DATASET RECORDS:
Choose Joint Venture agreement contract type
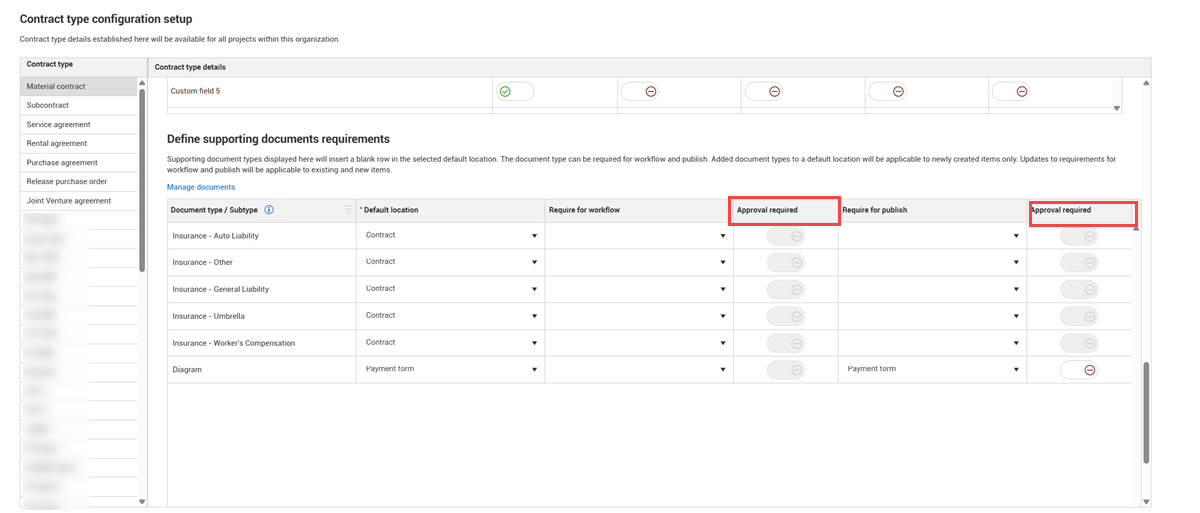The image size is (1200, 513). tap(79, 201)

* * *

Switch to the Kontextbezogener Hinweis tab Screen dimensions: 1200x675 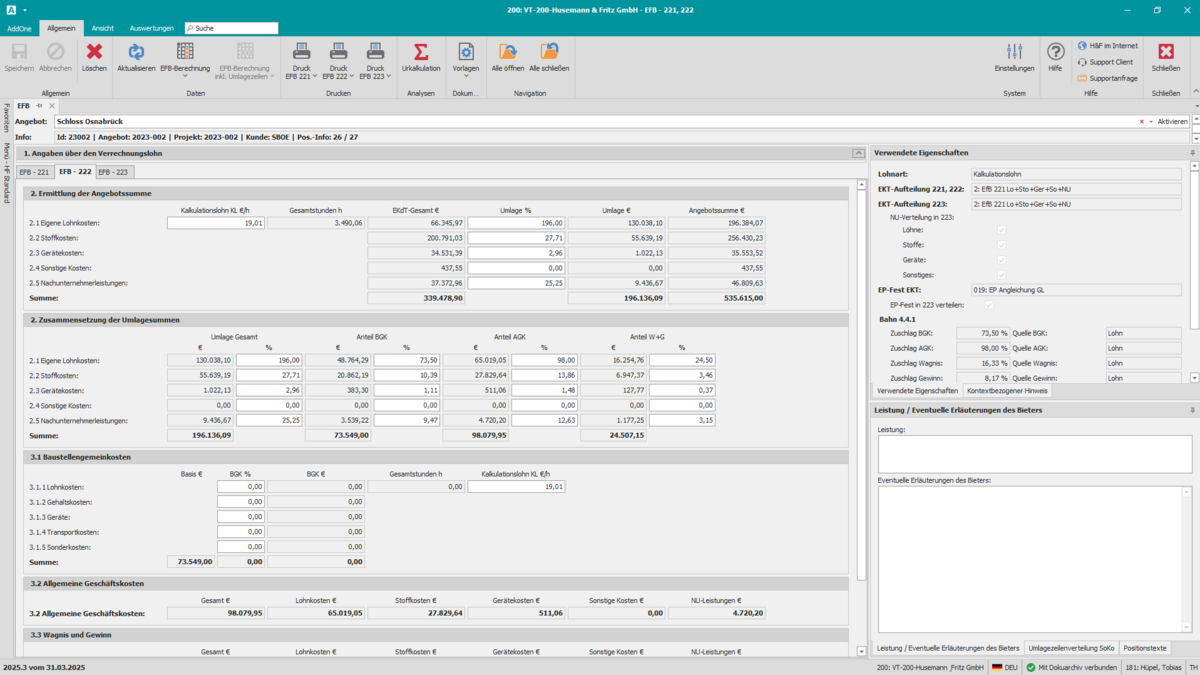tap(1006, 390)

* * *

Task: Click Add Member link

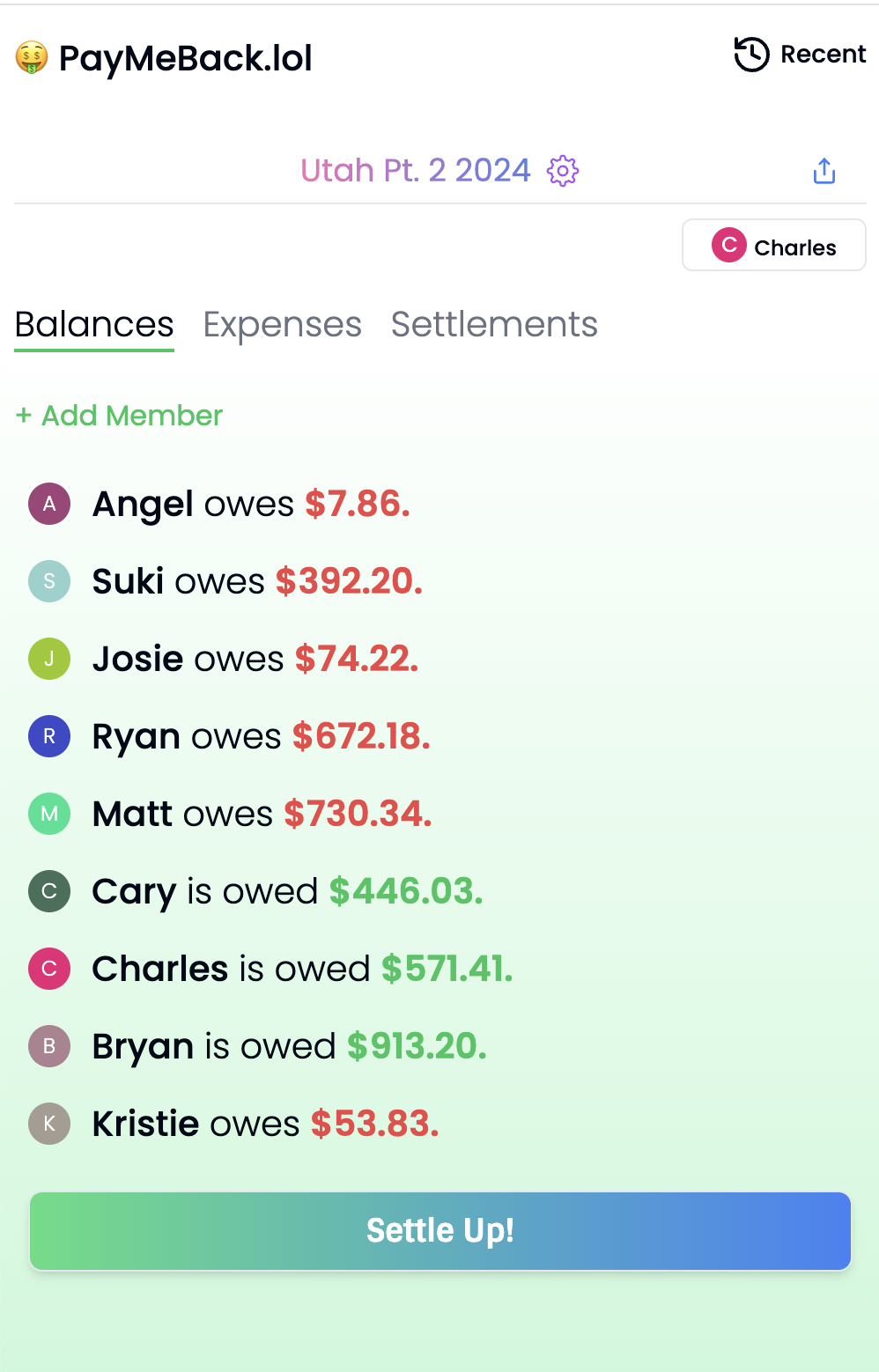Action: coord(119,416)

WHAT NEEDS TO BE DONE:
Collect every line above that contains the string "agreement", and treat uppercase and lowercase letters as different.

ANSWER TO THE TASK:
Choose Joint Venture agreement contract type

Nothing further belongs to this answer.